KING JOHN of France,[1] when a prisoner in England, did in like-wise receive many marks of favour from the Countess of Salisbury, and such pleasant ones that, not being able to forget the same and the titbits she bestowed on him, he did return once more to see her again, as she had made him swear and promise he would do.

Other ladies there be which are complaisant herein up to a certain point of conscience and charity. Of this sort was one which would never suffer her lover, sleep with her as oft as he might, to kiss her the least in the world on the lips, giving as her reason that 'twas her mouth had made the oath of faith and fealty to her husband, and she would fain not foul the same by way of the very mouth that hade made and taken it. But as for that of the body, the which had said never a word and promised naught, this she did let him do with at his good pleasure, and made no scruple to yield to her lover, seeing it is not in the competence of the upper part to pledge itself for the lower, any more than for the lower for the upper. For that the custom of Law doth say that none can bind himself for another without the consent and word of either party, nor one only for the whole.
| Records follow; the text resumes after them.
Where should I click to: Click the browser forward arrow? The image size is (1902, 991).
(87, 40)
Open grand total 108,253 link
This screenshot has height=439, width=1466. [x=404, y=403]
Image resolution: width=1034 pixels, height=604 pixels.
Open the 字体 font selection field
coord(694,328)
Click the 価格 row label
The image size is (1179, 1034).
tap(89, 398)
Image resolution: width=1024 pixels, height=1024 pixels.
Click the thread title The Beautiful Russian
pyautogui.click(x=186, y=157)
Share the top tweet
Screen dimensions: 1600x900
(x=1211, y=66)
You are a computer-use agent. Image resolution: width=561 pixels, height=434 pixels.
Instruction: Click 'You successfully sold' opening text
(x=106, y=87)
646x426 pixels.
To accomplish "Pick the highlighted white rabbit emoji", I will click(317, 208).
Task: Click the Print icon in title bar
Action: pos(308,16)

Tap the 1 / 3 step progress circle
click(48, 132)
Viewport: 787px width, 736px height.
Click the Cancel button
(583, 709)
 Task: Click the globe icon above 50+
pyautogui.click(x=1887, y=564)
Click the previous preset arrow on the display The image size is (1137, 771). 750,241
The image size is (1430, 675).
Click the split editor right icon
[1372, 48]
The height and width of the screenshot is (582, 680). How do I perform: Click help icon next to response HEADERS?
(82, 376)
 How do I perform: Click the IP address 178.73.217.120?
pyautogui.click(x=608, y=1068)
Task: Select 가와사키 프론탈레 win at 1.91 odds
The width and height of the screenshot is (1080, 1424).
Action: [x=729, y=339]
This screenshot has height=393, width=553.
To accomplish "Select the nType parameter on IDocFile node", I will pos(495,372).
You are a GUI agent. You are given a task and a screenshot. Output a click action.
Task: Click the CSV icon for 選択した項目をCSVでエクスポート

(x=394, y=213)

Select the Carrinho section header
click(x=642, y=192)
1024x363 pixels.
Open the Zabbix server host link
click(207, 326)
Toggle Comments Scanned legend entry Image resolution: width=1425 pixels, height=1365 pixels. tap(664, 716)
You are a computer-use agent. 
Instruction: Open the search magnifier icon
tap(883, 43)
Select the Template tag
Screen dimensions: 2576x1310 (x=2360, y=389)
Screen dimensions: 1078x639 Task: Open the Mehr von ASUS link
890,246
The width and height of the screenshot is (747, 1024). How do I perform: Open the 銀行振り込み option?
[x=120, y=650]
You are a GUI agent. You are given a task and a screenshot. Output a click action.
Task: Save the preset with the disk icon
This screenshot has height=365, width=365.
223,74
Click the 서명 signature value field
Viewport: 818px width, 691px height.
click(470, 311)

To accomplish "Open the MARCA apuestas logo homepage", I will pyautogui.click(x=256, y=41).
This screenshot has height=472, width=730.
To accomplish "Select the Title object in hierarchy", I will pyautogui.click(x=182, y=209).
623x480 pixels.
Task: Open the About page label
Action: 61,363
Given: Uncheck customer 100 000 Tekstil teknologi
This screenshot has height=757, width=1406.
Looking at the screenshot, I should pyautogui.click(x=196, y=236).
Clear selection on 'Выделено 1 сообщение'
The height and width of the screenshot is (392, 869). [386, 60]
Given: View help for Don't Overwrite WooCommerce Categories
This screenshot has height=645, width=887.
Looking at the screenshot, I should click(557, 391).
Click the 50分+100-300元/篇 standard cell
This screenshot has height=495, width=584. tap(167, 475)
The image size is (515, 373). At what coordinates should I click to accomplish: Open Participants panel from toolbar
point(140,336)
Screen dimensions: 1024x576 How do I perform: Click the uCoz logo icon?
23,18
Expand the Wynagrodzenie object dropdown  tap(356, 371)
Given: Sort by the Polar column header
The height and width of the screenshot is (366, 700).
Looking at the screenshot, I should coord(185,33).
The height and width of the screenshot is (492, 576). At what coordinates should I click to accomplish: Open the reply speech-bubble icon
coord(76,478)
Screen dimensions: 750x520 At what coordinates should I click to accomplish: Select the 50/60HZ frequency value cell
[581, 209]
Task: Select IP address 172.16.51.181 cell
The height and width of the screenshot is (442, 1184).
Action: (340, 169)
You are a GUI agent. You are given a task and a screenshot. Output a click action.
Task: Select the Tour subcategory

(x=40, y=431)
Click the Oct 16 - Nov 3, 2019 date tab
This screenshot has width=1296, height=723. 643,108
Another most conscientious and scrupulous dame, when granting her friend enjoyment of her, would always take the upper station and bring her man under her, never abating one jot of this rule. For, by observing the same straitly and regularly, she would say, if her husband or any other did ask whether such an one had done to her, that she could deny even on oath, and assuredly protest, without sinning against God, that never had he done so with her. This oath she did so emphatically make as to quite satisfy her husband and others by dint of her confident swearing in answer to their questions. So did they credit her in what she alleged, "yet had never the wit," she would say, "to demand if ever she had taken the upper part herself; by the which question they would have brought much scorn on me," she said, "and sore trouble of mind."

Methinks I have before now spoke of this point; yet cannot a man always remember everything. Moreover it doth better accord with the matter here in hand than with other, as it seemeth me.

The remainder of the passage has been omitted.